The modifications we are hacking together would be pretty rough for someone else to try repurposing as-is but I definitely agree on the broader sentiment. I want to stay focused on getting this bug solved for you first but after that we can take stock of what code/knowledge we gained in the exercise and how can we leverage it for broader community benefit.

SidShetye · 2020-03-19T19:08:21Z

@noahfalk Ok, got it. Thanks for those tools, hopefully we can open dotnet-dumps within VS/VSCode's GUI some day! A topic for another day though.

Back to this, I wanted to add that the leaks we observed were seen on 2+ core systems with server GC. On a single core server or workstation GC, we didn't observe those leaks. We had mentioned this on the internal support ticket but just noticed that the github issue doesn't mention that.

noahfalk · 2020-03-25T00:58:56Z

Hi @SidShetye a quick update and thanks for your continued patience on this long bug. The custom tooling work we did is bearing dividends and we isolated two callstacks with high suspicion of leaking memory. As of a few days ago we switched modes to root causing, creating tentative fixes, and doing measurements to assess the impact of the changes. Those tasks are still in progress but it is very satisfying to have some leads now.

noahfalk · 2020-04-08T03:09:48Z

Hi @SidShetye, just wanted to give another update on progress. Due to the tireless efforts of my coworker @sywhang we found a few issues that had varying contributions, but the one that appears most problematic plays out like this:

The yellow is a baseline scenario that we modified slightly from the one you provided to make ApplicationInsights service profiler capture traces much more frequently. The blue line is after we applied a tentative fix in the coreclr runtime. x-axis is seconds, y-axis is commited memory in MB and we ran both test cases long enough that we thought the trend was apparent.

Interestingly we thought the native CRT heap was growing because something was calling malloc() and forgetting to call free() but that wasn't the culprit. Instead the malloc/free calls were correctly balanced but there was a bad interaction between the runtime allocation pattern and the glibc heap policies that decide when unused CRT heap virtual memory should be unmapped and where new allocations should be placed. We didn't determine why specifically our pattern was causing so much trouble for glibc, but the tentative fix is using a new custom allocator that gets a pool of memory directly from the OS with mmap().

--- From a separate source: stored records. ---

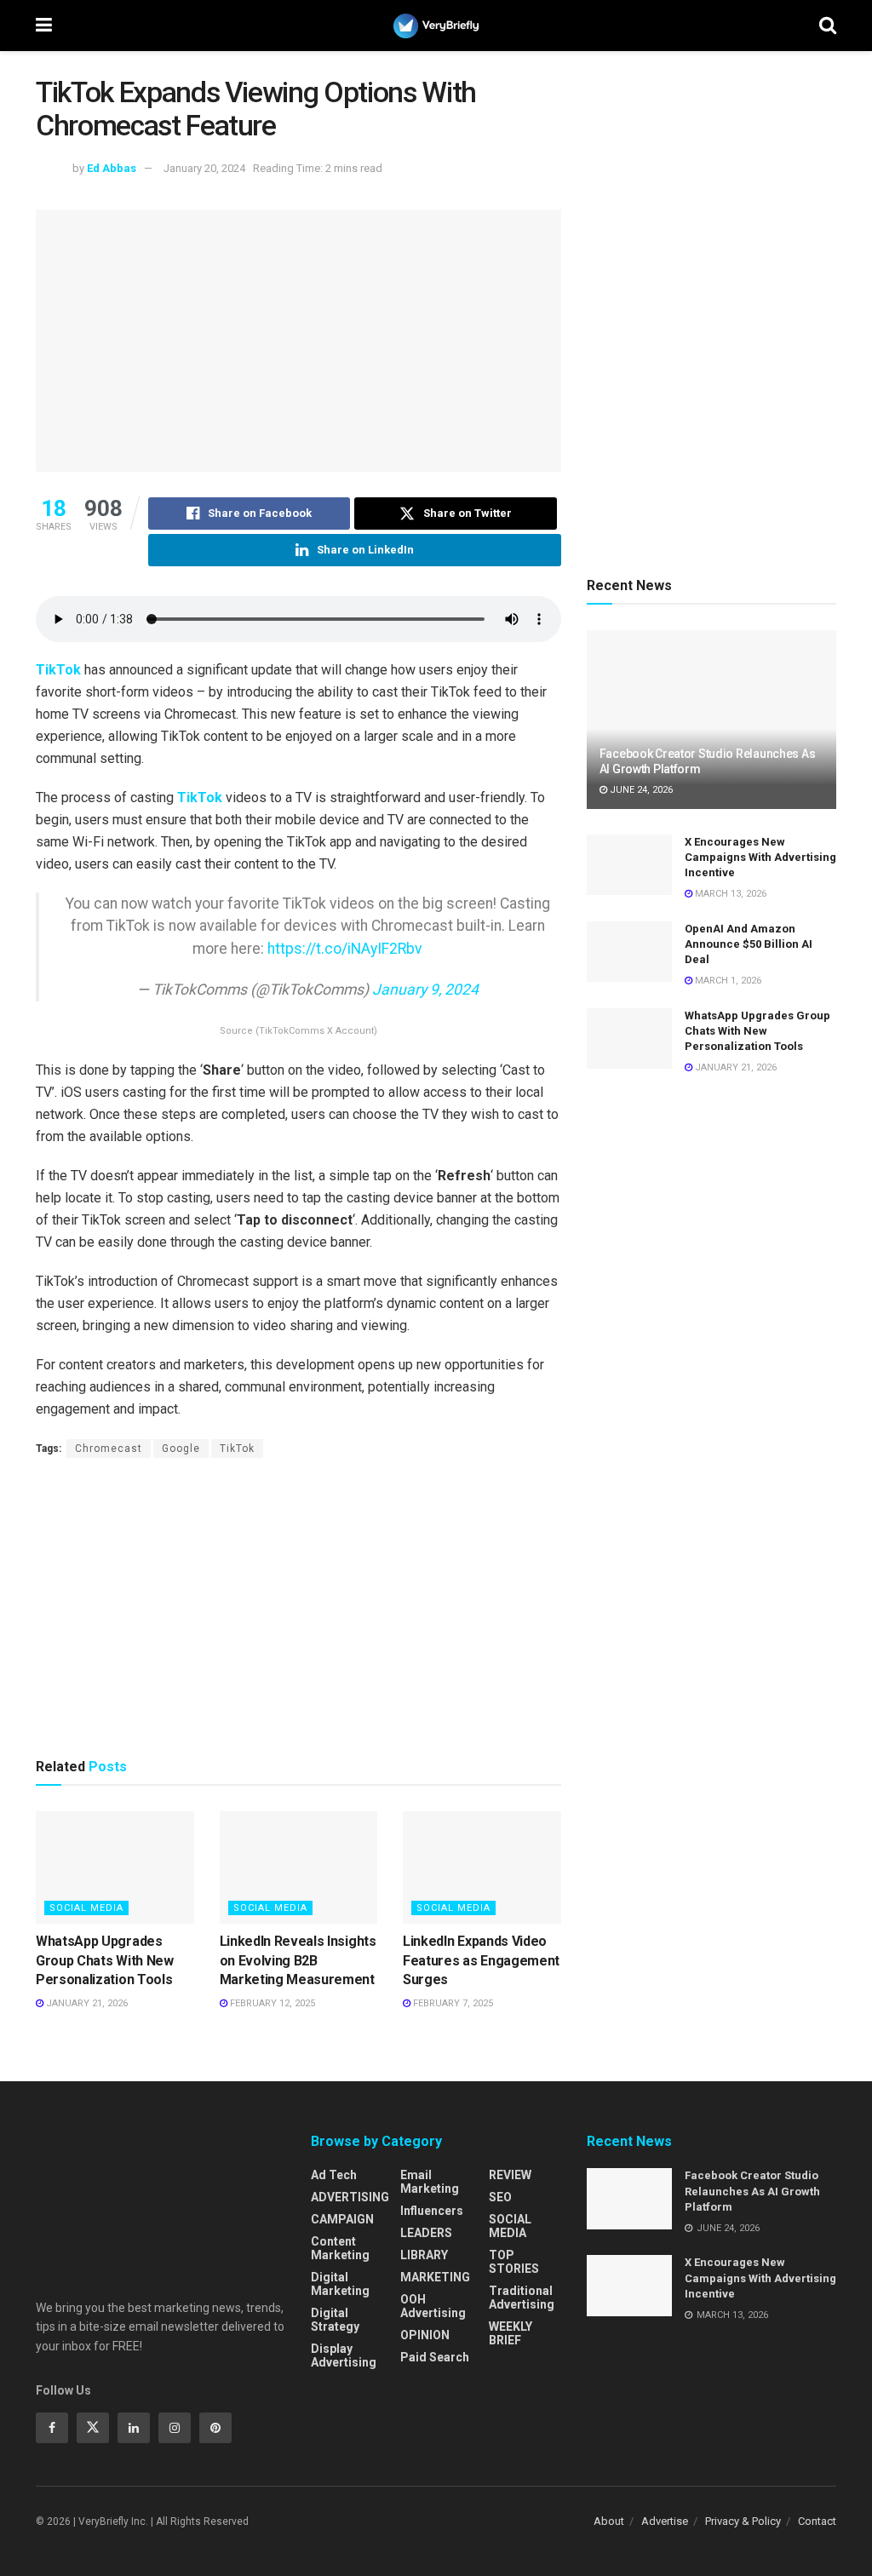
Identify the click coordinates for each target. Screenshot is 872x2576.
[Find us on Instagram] (174, 2427)
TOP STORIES (514, 2261)
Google (181, 1448)
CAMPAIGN (342, 2219)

This particular issue is in the coreclr runtime (Service profiler is using a runtime feature to create and buffer the trace) so we'd need to address it via a runtime fix. Our current tentative fix still has worse throughput than the original so we are profiling it and refining it in hopes that we don't fix one problem only to create a new one. We'll also need to meet with our servicing team to figure out what options we have for distributing a fix once we have it.

I'll continue to follow up here as we get more info. In the meantime we found that adjusting the environment variable MALLOC_ARENA_MAX to a low value appeared to substantially mitigate the memory usage so that is a potential option for you to experiment with if you are trying to get this working as soon as possible. Here are a few links to other software projects that were dealing with similar issues to add a little context:
prestodb/presto#8993
cloudfoundry/java-buildpack#320

SidShetye · 2020-04-11T18:06:33Z

Thanks for the update and - wow, this runs deep! Perhaps a write up on Microsoft devblogs would be great, especially as an advanced followup to this piece. The folks root-causing this deserve the credit/recognition.

noahfalk · 2020-04-21T18:45:15Z

@ank3it can you assign @sywhang? It appears I can remove my own assignment but can't reassign to anyone else (odd). @sywhang has been doing the lion's share of the work, I've just been writing up a little progress here on his behalf.

sywhang · 2020-05-07T17:39:35Z

Hi @SidShetye,

Sorry it took quite a while for me to try out various approaches to fix the underlying issue and decide on a reasonable fix in terms of complexity and performance impact, but the fix finally got merged to the master branch of dotnet/runtime repository in dotnet/runtime#35924.

Would it be possible for you to try out using the latest branch and confirm that we've fixed your issue? I'm now trying to backport the fix to our servicing release of .NET Core 3.1 and having validation from you as the first customer who reported this issue would let me go through the backport process for .NET servicing release.

Thank you!

SidShetye · 2020-05-08T02:27:39Z

@sywhang I really appreciate the efforts in fixing this but we have already stripped out Application Insights from our stack. Is there a write-up on this? Seems like it was a very tricky issue, so a post-analysis write up could help others too.

sywhang · 2020-05-08T20:21:27Z

Thanks @SidShetye for the update! I'll try to get the backport approved regardless so that others won't hit the same issue.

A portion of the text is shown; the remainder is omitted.